### Records to process ###

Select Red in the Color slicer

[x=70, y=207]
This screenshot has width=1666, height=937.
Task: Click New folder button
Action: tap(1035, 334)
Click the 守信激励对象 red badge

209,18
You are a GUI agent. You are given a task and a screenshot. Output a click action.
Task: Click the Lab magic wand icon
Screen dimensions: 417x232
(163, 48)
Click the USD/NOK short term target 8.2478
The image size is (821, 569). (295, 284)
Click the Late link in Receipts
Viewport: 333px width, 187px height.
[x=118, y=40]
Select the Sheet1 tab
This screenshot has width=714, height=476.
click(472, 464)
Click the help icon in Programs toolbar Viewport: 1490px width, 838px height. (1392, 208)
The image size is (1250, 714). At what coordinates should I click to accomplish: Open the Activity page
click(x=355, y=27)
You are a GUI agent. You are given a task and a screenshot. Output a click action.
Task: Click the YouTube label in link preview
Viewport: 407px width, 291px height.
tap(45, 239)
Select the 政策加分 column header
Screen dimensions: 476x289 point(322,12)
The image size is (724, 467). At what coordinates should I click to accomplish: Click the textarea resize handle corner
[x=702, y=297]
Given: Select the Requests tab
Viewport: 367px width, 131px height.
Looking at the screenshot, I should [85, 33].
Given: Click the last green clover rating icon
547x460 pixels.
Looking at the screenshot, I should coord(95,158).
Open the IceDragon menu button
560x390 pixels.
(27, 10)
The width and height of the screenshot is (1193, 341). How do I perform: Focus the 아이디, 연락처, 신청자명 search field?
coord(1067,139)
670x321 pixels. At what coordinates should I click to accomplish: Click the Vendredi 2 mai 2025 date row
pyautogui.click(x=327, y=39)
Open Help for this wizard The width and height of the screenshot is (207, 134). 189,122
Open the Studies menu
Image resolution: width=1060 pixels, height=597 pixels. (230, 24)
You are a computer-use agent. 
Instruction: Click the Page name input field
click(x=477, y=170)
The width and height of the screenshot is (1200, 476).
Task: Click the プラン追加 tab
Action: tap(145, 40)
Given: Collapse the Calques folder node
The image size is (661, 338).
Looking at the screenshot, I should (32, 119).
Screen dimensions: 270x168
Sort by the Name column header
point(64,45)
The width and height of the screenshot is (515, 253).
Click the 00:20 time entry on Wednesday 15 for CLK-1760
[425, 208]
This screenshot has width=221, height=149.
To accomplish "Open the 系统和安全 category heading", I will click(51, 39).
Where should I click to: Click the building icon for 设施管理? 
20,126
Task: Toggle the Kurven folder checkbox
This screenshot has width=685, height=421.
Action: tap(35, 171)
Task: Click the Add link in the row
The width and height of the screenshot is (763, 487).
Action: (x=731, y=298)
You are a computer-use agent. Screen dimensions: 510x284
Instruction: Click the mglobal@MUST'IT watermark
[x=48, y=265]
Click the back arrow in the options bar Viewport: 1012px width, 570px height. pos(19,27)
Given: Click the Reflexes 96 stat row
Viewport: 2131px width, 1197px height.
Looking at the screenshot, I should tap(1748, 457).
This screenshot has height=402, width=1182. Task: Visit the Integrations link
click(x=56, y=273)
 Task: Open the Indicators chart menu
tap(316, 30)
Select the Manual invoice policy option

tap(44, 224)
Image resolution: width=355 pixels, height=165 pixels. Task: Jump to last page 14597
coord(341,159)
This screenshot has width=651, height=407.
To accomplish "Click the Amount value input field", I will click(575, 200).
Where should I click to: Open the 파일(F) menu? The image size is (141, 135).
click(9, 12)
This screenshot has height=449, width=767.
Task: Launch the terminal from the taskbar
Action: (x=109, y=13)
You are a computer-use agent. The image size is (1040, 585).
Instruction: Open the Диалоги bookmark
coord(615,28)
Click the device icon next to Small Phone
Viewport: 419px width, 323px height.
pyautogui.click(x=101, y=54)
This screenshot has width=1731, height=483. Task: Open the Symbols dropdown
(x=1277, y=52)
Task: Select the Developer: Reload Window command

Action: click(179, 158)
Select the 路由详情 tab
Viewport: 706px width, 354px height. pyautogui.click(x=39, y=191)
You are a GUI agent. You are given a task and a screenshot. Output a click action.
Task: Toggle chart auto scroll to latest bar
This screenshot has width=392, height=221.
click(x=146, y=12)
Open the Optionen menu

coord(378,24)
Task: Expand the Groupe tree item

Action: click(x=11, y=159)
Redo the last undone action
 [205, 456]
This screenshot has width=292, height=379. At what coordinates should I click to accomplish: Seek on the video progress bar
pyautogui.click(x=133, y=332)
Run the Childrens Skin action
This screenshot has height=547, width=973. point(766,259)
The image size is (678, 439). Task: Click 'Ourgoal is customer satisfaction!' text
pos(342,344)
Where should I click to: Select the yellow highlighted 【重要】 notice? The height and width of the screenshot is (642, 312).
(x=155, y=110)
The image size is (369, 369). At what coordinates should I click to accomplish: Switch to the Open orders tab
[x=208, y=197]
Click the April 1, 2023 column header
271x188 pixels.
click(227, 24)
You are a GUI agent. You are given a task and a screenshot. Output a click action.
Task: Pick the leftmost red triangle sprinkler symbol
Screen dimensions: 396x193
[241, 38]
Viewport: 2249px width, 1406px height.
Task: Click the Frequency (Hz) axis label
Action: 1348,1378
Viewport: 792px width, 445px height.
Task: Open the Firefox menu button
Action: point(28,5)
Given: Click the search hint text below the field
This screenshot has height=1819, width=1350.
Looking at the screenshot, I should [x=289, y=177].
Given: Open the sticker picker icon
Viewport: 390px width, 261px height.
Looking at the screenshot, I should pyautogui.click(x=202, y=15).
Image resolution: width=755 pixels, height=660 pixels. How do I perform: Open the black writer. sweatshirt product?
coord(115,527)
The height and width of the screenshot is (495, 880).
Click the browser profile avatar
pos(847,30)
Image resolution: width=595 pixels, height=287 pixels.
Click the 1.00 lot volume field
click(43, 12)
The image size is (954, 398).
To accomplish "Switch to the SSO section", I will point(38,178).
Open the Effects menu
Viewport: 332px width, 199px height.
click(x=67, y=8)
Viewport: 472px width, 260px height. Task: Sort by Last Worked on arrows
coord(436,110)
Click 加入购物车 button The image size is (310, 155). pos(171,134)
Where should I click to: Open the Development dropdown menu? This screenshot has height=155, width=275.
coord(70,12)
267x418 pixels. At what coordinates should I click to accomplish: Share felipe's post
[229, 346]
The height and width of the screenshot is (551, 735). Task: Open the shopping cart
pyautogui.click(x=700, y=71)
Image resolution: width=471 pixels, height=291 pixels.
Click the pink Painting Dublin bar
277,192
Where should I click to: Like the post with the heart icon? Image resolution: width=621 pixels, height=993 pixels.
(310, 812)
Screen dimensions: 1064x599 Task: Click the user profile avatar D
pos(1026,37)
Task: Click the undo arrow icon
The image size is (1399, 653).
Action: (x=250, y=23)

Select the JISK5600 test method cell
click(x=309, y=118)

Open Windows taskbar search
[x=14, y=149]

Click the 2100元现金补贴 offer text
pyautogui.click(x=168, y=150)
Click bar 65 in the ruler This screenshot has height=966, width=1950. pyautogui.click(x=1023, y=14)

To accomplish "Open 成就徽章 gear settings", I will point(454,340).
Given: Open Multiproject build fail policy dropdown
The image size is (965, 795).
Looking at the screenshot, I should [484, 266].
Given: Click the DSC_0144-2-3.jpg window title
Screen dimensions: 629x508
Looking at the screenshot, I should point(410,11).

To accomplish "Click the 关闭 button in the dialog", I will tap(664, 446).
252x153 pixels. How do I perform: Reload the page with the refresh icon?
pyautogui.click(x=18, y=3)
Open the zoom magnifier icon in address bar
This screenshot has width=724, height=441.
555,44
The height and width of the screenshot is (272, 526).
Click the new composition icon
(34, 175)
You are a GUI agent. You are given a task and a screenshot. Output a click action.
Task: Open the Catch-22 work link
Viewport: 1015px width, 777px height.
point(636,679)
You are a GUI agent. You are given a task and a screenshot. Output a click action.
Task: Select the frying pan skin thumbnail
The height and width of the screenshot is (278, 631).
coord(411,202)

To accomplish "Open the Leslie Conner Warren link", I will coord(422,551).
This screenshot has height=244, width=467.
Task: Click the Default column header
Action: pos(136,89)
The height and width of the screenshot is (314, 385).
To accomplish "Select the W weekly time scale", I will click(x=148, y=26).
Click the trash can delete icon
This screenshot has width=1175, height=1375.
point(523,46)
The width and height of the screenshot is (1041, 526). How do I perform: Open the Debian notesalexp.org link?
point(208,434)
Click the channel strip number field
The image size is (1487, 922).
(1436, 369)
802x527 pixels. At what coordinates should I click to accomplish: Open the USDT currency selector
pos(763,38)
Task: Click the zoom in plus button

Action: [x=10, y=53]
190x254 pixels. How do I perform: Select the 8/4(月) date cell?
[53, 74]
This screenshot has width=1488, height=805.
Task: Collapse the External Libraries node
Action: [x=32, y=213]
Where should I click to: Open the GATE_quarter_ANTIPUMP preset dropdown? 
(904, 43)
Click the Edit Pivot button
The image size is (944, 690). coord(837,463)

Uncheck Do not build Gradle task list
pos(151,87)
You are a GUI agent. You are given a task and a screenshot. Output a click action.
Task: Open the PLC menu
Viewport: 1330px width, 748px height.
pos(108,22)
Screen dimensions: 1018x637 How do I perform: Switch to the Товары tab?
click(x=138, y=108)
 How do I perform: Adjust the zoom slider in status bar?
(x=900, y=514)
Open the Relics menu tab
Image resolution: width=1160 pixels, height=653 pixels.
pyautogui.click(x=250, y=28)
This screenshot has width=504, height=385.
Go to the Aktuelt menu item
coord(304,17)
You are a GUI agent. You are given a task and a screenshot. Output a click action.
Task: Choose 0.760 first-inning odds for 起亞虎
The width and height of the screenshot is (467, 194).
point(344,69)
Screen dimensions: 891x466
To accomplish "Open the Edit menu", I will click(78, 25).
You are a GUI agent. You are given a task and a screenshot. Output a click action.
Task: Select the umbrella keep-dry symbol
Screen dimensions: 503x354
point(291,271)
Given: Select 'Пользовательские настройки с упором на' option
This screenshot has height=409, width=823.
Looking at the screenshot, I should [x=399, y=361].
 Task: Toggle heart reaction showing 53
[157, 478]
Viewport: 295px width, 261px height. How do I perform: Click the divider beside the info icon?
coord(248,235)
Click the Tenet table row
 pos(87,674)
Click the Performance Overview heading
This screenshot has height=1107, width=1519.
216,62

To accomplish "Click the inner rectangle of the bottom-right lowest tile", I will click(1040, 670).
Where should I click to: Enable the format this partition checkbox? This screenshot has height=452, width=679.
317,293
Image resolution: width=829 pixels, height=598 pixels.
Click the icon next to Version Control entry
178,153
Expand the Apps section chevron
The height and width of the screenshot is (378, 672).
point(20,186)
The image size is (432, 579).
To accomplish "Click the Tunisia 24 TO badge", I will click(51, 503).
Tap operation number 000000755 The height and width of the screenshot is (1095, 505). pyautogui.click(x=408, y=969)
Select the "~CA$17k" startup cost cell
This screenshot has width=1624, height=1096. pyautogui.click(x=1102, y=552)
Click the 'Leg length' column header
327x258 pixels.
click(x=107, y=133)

###

- [Task details]:
Copy out the entries above word for word, from the first line through the line containing "click(x=355, y=27)", inclusive.

- [Answer]:
Select Red in the Color slicer

[x=70, y=207]
This screenshot has width=1666, height=937.
Task: Click New folder button
Action: tap(1035, 334)
Click the 守信激励对象 red badge

209,18
You are a GUI agent. You are given a task and a screenshot. Output a click action.
Task: Click the Lab magic wand icon
Screen dimensions: 417x232
(163, 48)
Click the USD/NOK short term target 8.2478
The image size is (821, 569). (295, 284)
Click the Late link in Receipts
Viewport: 333px width, 187px height.
[x=118, y=40]
Select the Sheet1 tab
This screenshot has width=714, height=476.
click(472, 464)
Click the help icon in Programs toolbar Viewport: 1490px width, 838px height. (1392, 208)
The image size is (1250, 714). At what coordinates should I click to accomplish: Open the Activity page
click(x=355, y=27)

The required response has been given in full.